## Start

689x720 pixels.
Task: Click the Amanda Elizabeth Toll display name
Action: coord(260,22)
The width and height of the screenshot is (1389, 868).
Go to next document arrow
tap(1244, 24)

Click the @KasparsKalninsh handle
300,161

## End
## Start

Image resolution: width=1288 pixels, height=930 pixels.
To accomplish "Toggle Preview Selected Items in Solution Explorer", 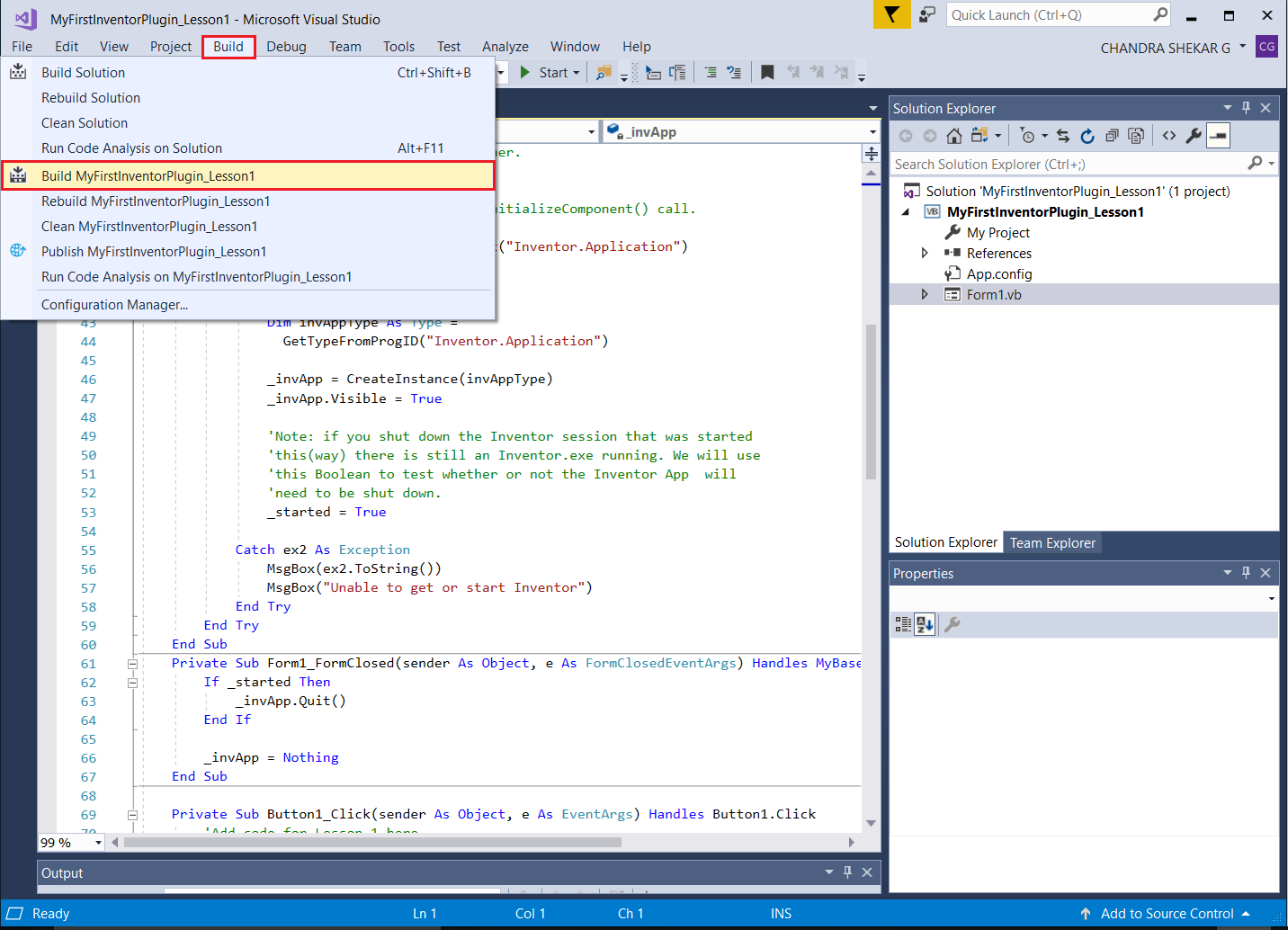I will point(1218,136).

## End
## Start

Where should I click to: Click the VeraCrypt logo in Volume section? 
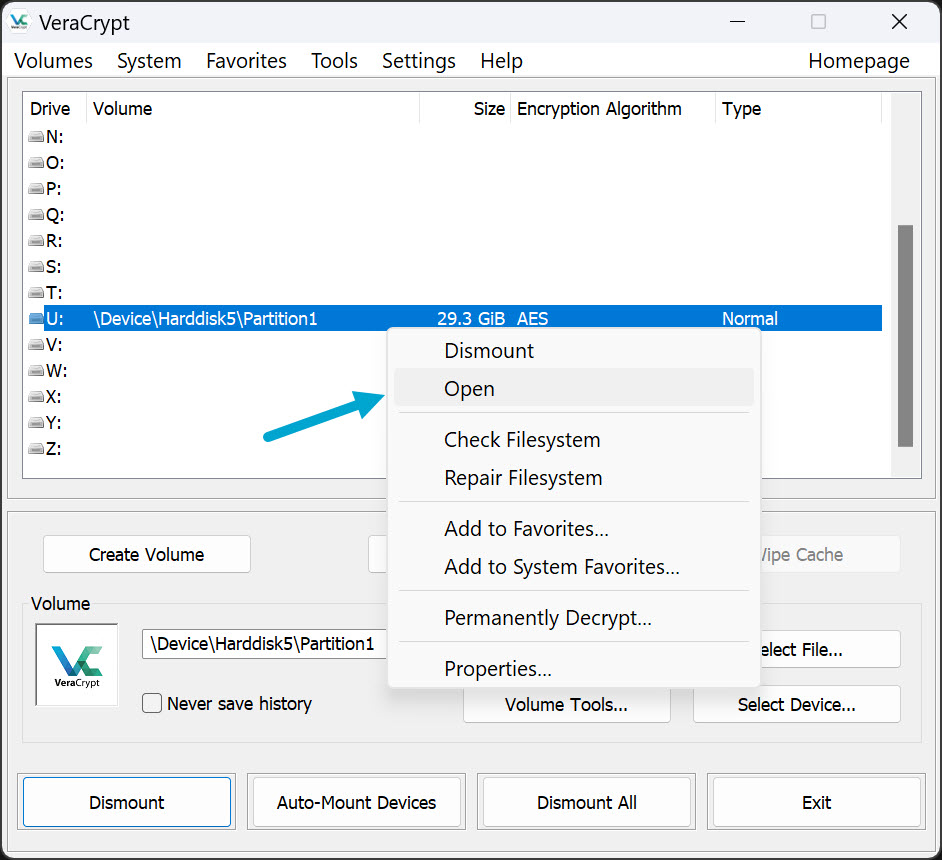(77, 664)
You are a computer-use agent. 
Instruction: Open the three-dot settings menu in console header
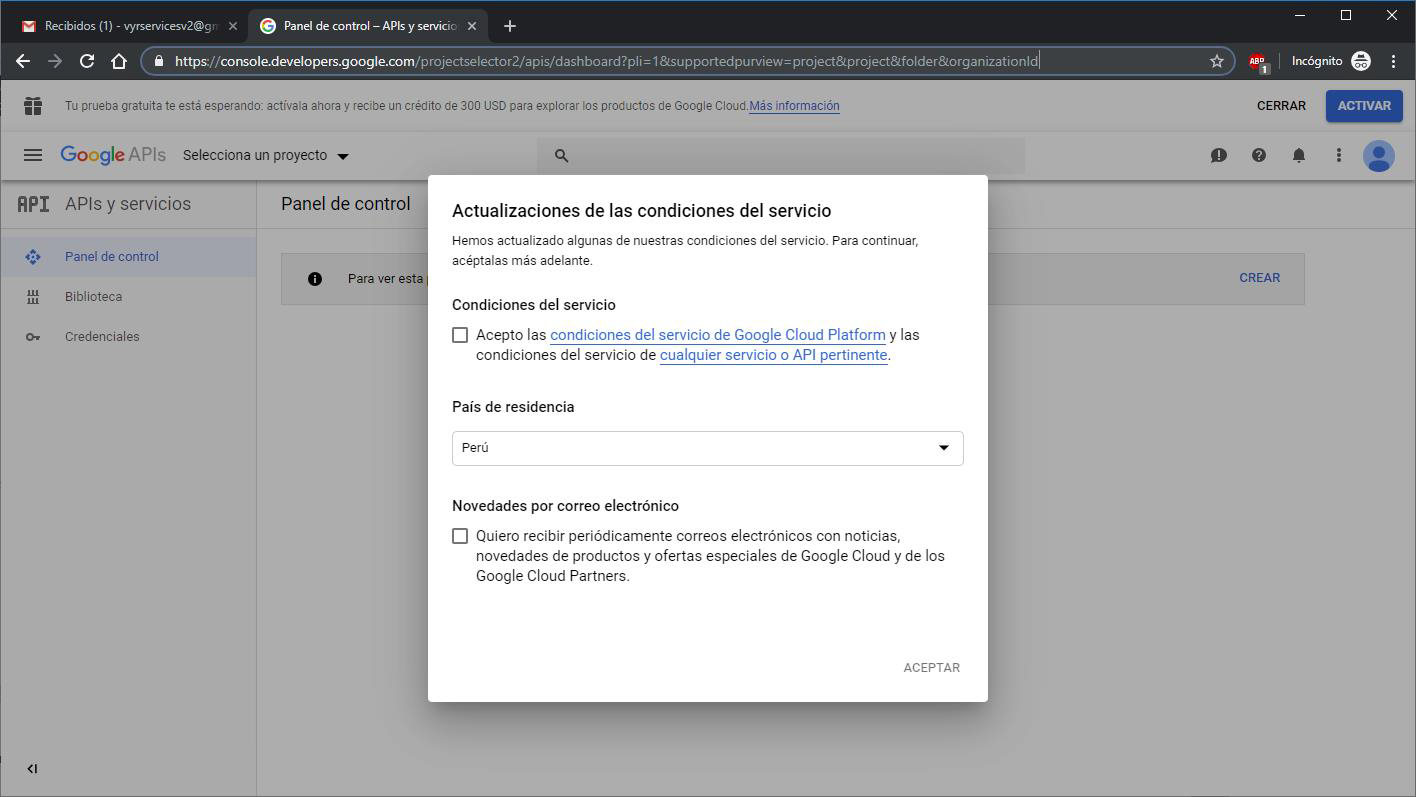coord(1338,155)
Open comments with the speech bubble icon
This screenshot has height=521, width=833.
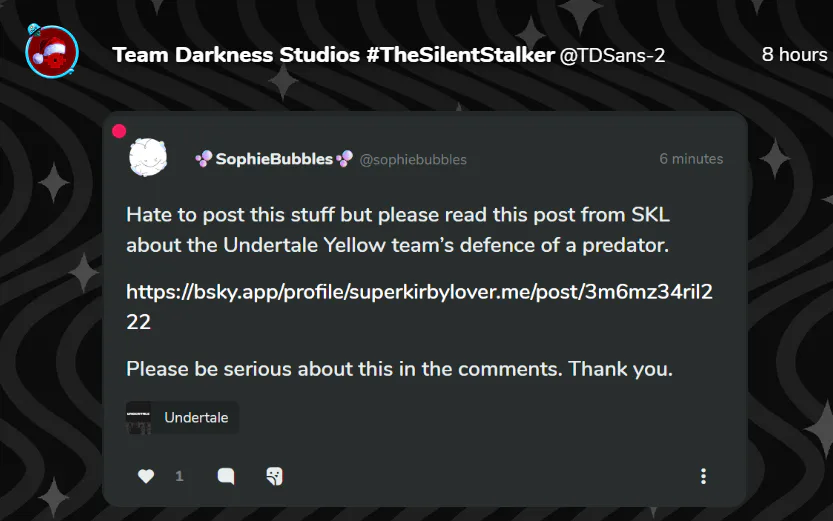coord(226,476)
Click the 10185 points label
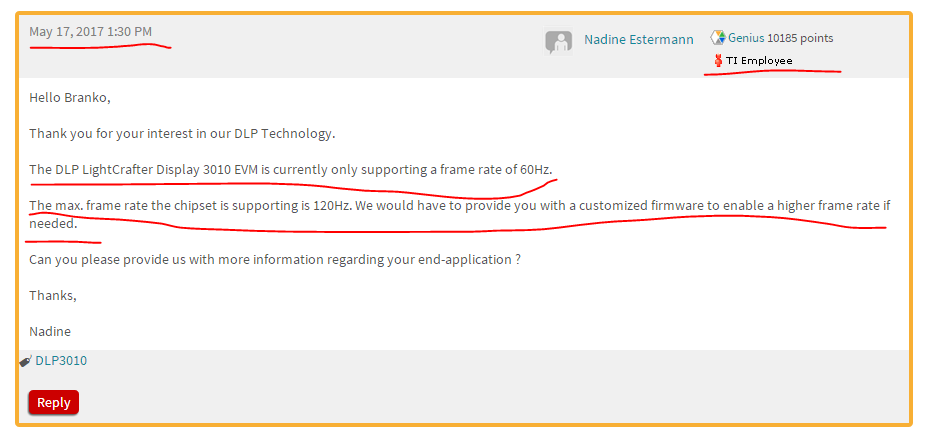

## End

Can you reproduce the data word for word from the line containing "Where should I" through the line containing "Click the 10185 points label", both lines included, with the pictures left out?

Answer:
Where should I click to: Click the VeraCrypt logo in Volume section? 
(77, 664)
You are a computer-use agent. 
Instruction: Open the three-dot settings menu in console header
coord(1338,155)
Open comments with the speech bubble icon
This screenshot has height=521, width=833.
coord(226,476)
Click the 10185 points label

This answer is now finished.